--- THE RECORDS Enclosed Below ---

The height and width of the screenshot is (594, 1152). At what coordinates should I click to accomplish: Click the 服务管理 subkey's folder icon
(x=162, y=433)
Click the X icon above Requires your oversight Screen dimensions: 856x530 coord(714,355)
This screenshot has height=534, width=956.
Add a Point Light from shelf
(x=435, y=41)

--- End of Enclosed THE RECORDS ---
--- THE RECORDS Enclosed Below ---

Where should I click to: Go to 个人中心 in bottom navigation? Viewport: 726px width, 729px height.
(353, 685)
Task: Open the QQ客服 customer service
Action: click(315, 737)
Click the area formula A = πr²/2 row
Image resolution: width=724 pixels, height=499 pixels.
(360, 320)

--- End of Enclosed THE RECORDS ---
--- THE RECORDS Enclosed Below ---

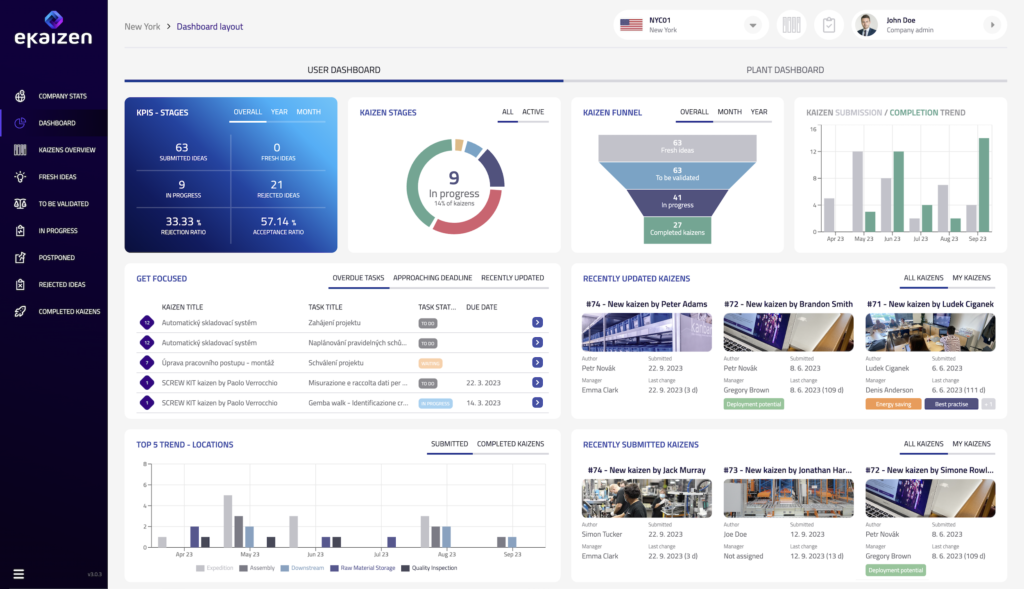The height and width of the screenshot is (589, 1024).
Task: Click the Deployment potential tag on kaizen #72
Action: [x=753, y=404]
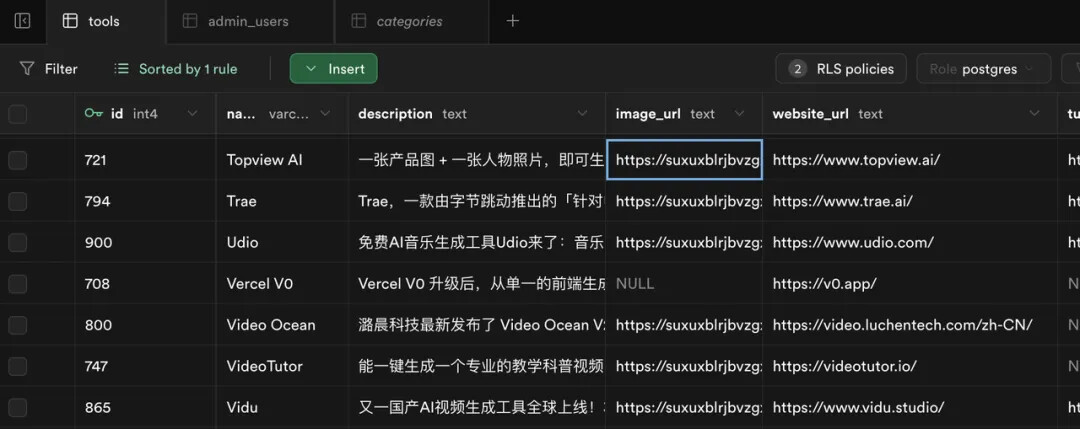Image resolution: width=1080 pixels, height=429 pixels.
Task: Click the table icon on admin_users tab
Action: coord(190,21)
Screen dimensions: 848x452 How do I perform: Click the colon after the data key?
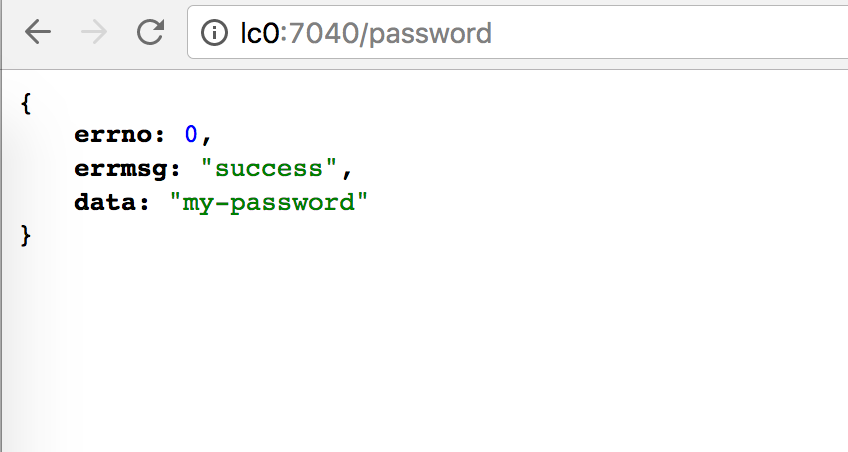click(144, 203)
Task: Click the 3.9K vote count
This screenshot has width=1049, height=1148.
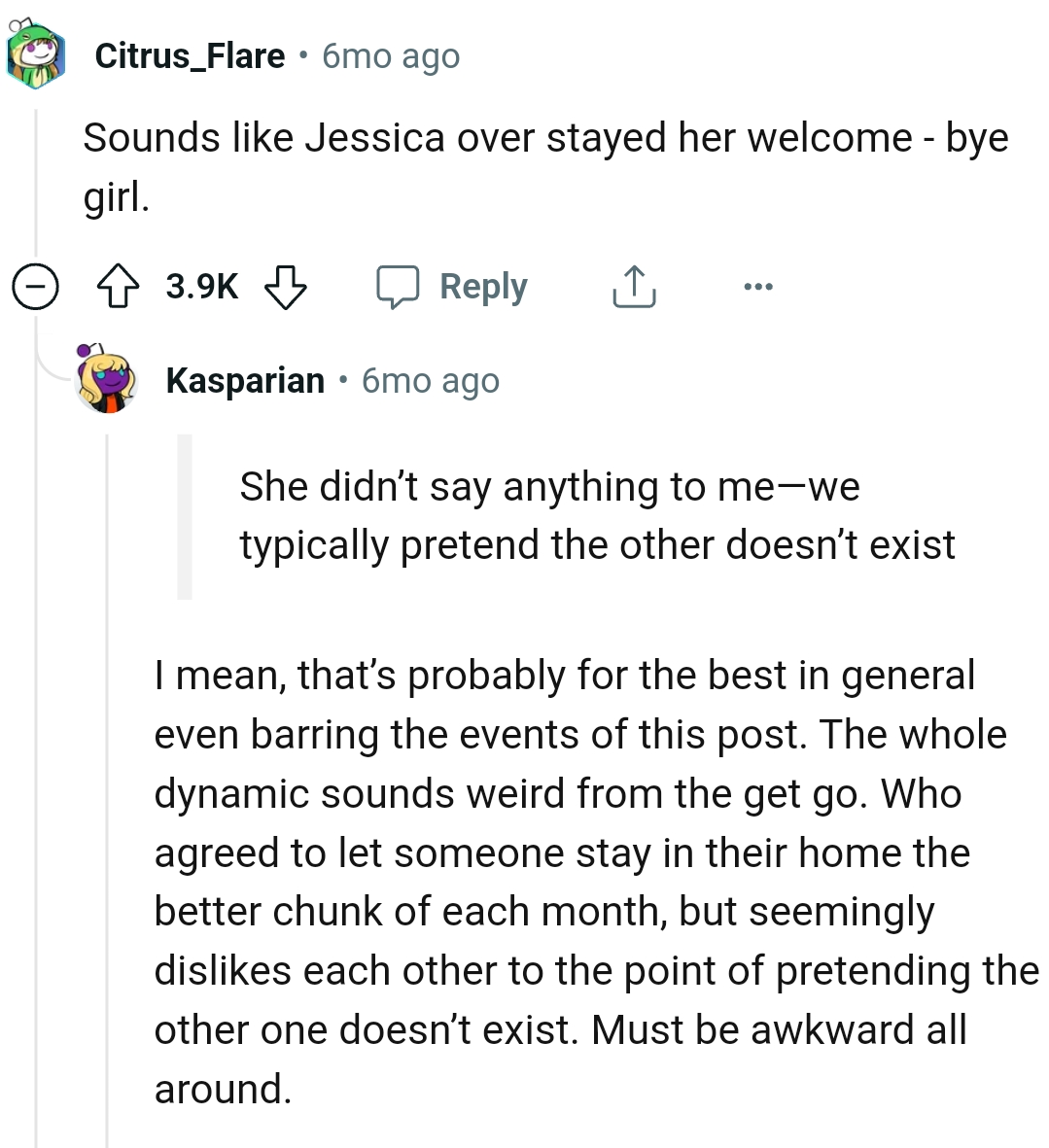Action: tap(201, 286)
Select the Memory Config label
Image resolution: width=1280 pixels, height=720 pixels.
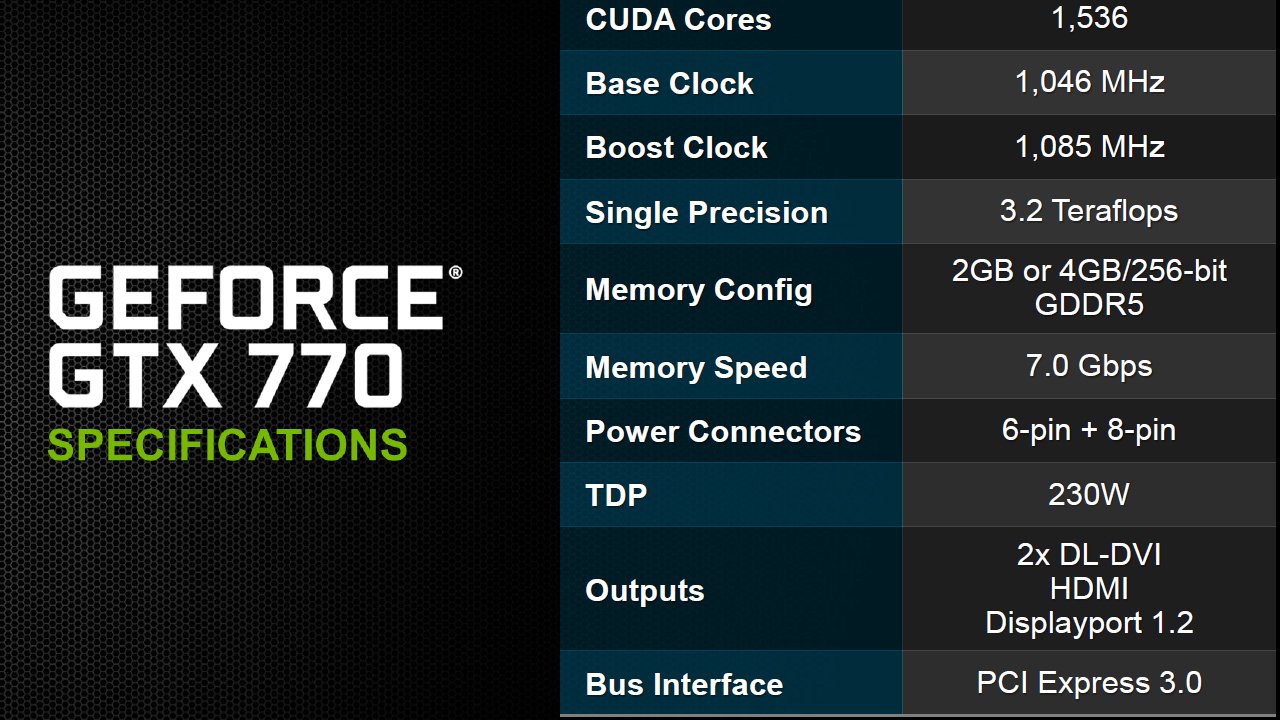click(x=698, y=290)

--- End of Enclosed THE RECORDS ---

_INSTRUCTIONS FOR THE TASK_. Of the lines above, retype only those from the line containing "The height and width of the screenshot is (594, 1152)." through the line containing "Click the X", including both, exactly.

_SOLUTION FOR THIS PROBLEM_.
The height and width of the screenshot is (594, 1152). At what coordinates should I click to accomplish: Click the 服务管理 subkey's folder icon
(x=162, y=433)
Click the X icon above Requires your oversight Screen dimensions: 856x530 coord(714,355)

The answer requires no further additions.